David Rosenberg, the long-time top economist at Merrill Lynch and current top strategist at Gluskin Sheff, has earned a reputation as being a perma-bear for his gloomy commentary on the markets.
But since Friday’s jobs report, Rosenberg’s tone has turned decidedly bullish.
Indeed, he has already published his “10 Reasons To Love The U.S. Employment Report.”
In his latest Breakfast With Dave note, Rosenberg goes even further:
JOBS DATA A GAME CHANGER
First came the healing in the credit markets in 2009-2010.
Then came the healing in the housing market from 2011 to now.
And now we have the third act in full swing, which is the healing of the labour market.

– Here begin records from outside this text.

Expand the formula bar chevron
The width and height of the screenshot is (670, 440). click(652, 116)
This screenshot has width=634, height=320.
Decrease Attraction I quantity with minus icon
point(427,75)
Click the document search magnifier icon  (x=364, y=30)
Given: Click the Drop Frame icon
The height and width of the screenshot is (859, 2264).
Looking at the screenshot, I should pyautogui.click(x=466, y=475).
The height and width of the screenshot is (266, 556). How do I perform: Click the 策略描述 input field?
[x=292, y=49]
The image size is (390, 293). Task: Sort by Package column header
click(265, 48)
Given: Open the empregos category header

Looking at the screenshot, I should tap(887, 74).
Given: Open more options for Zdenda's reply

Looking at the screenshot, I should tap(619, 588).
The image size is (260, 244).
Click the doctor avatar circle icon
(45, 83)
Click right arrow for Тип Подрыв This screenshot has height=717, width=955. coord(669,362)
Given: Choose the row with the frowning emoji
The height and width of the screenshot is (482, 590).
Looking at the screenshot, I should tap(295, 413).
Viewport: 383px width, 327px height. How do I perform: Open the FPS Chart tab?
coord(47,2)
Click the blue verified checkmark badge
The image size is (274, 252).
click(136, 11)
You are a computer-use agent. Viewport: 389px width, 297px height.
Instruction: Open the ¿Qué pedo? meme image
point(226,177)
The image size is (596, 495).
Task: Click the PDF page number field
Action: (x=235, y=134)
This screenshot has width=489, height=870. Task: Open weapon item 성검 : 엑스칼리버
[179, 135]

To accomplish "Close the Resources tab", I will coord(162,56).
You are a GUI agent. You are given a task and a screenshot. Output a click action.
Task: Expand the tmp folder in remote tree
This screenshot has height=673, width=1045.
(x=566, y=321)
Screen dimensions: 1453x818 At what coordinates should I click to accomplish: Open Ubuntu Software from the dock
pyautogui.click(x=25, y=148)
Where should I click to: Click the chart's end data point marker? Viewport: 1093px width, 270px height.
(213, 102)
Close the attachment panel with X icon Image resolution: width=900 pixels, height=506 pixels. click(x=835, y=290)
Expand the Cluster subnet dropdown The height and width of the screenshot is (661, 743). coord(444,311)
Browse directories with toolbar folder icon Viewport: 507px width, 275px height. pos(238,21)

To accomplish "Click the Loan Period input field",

It’s not merely the +195k in the headline payroll data for June and the upward revisions that really made it a +265k reading. It was the fact that the private sector added 202k net new jobs and that basically has been the norm now for the past five months. Considering the magnitude of this year’s intense fiscal squeeze, only the most ardent pessimist would regard this anything than downright impressive. In the leveraged 2002-2007 cycle, the average monthly gain in private payrolls was 136k. In the tech boom 1992-2000 cycle, the average was 210k. So I’ll leave it up to you to judge how the current pace of 200k should be treated in that context. The case for the Fed’s above-consensus forecasts to be met this time around, especially as the budget cuts fade in 2014, looks pretty strong to me…
That would fly as bullish for even the most bullish economists.